JUAN CARLOS Y LAS PISTAS
Abraham Lincoln habla en uno de sus escritos de una coincidencia de esas características (refiriéndose a cómo la sincronicidad participa en el destino) que le sucedió durante su juventud. En aquella época, Lincoln sentía que tenía que ser algo más que un mero granjero o un trabajador manual como los demás miembros de su comunidad de Illinois. Un día se encontró con un vendedor ambulante que estaba atravesando
una época difícil y que le ofreció a cambio de un dólar un viejo barril de objetos diversos, la mayoría sin valor. Lincoln podía haberse quitado de encima a aquel vendedor arruinado, pero en cambio le dio el dinero y guardó los objetos. Más tarde, cuando vació el barril, Lincoln halló entre los botes y los utensilios viejos una colección de libros de derecho, gracias a los cuales estudió hasta ser abogado y a partir de ahí prosiguió su célebre destino.
JAMES REDFIELD, La nueva visión espiritual 46
—¿Qué te parece todo esto? —le pregunté a Juan Carlos mientras le mostraba los dorjes “hermanos”, el phurbu, la bompa y la espada flamígera. Me había costado transportarlos por su tamaño y peso, y necesitaba cualquier tipo de explicación posible.
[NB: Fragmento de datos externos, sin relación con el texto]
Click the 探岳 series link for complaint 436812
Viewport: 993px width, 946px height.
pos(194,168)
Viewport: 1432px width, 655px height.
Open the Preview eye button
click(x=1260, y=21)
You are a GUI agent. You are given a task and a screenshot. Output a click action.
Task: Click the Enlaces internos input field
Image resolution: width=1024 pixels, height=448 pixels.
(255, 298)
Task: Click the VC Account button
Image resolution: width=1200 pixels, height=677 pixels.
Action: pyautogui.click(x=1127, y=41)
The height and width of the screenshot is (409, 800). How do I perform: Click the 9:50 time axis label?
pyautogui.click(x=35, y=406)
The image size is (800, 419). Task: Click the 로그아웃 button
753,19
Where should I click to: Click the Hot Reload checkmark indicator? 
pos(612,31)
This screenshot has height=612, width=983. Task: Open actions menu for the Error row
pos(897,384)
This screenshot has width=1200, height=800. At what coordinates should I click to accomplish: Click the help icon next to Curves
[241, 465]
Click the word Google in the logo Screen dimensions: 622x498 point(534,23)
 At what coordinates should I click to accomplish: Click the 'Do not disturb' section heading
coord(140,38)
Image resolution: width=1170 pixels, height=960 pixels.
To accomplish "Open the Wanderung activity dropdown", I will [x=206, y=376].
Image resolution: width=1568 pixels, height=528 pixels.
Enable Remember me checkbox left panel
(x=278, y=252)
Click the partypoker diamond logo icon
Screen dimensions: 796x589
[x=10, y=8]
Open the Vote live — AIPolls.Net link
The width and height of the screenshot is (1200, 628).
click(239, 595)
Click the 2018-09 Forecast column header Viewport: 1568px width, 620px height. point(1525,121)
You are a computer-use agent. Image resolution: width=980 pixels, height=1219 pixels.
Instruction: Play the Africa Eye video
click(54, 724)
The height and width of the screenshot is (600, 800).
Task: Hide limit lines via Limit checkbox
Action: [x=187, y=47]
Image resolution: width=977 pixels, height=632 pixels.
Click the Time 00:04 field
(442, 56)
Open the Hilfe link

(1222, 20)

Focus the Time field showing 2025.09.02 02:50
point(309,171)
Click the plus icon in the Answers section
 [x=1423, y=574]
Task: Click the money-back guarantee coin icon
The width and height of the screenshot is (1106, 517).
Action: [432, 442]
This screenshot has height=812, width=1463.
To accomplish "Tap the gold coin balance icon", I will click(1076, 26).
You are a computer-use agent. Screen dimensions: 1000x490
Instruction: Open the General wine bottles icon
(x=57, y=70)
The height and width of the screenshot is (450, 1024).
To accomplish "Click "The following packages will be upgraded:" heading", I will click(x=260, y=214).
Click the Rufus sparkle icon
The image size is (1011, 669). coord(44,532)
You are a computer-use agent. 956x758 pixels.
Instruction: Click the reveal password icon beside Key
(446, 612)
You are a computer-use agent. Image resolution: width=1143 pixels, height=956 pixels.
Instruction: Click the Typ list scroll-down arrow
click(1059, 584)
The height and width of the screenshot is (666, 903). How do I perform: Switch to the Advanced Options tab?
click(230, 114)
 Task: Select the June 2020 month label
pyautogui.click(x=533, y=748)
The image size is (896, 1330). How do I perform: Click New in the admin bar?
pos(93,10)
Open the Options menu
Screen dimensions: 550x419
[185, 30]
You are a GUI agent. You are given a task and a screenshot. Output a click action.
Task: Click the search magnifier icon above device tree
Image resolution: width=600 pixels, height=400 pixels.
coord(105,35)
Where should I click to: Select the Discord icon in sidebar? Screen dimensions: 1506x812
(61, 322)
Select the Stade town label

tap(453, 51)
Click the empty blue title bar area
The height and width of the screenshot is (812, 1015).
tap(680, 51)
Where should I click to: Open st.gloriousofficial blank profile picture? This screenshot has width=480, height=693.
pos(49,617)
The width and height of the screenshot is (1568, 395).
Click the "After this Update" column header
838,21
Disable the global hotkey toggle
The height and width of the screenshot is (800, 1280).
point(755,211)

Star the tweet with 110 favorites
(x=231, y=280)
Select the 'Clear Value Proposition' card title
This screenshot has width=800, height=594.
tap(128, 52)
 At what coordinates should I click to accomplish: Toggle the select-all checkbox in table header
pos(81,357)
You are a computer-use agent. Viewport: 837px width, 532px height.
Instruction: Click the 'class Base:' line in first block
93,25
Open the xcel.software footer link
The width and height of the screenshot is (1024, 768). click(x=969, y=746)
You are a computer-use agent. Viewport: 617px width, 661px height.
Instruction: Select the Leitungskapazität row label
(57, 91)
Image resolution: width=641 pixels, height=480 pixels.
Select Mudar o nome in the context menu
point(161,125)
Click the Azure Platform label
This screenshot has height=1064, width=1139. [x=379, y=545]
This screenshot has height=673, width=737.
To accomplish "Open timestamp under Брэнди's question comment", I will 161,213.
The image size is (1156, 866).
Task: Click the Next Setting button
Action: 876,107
—Son todos antiguos —contestó—. Te estás conectando a algo que no sé bien de qué se trata. Dorjes como este, de cuatro puntas, los he visto sólo en altares budistas de templos de Oriente, pero nunca uno tan grande.
Vi que cerraba los ojos.
—Estos dorjes deben tener cuatrocientos o quinientos años —convino después de colocar sus manos sobre ellos por un rato, con los ojos cerrados, como si hubiera podido “sentir” a través de ellas la edad de esos objetos sagrados. Su comentario los remontaba a una época hipotética en 1400 o 1500. Tampoco yo estaba seguro de que sus manos pudieran tener la precisión del carbono 14. No parecía un método científico, pero siempre le daba crédito a sus comentarios.
—¿Qué más me podés decir? ¿Por qué estos objetos se conectaron conmigo? —le pregunté tratando de indagar sobre aparentes fronteras que no podían ser otra cosa más que incertidumbre.
—¿Cómo se llamaba el lugar donde compraste los dorjes? —me preguntó Juan Carlos.
—Conway of Asia —le respondí.
—¡Eso es! Creo que es ahí donde vas a poder encontrar alguna pista. Esperame un minuto.
Volvió al rato con un vídeo de una película muy vieja, “Horizontes perdidos 1923”, era lo que rezaba la leyenda adherida al vídeo casete.
—Mirala y después conversamos —concluyó.
Esa noche tuve la oportunidad de verla. Trataba sobre la historia de la ciudad mítica de Shangri-la. Ante mi sorpresa, el personaje oriundo de Inglaterra, que quedaba como regente de la ciudad, se llamaba Conway.
—Juan Carlos, vi la película —fue la introducción telefónica al día siguiente—. ¿Qué significa que el personaje se llame igual que el lugar donde compré los dorjes?
—Conway fue elegido para dirigir los destinos de Shangri-la. Shangri-la es también llamada Shambhalla en otras leyendas. En esa ciudad supuestamente se custodiaba la cultura y los objetos sagrados, como si fuese un reservorio para ser utilizado por futuras generaciones en caso de necesidad. Intentá conectarte con tu interior para ver si te dice algo el que hayas conseguido esos objetos sagrados tibetanos en un lugar que se llamaba Conway of Asia —me sugirió sin más explicaciones.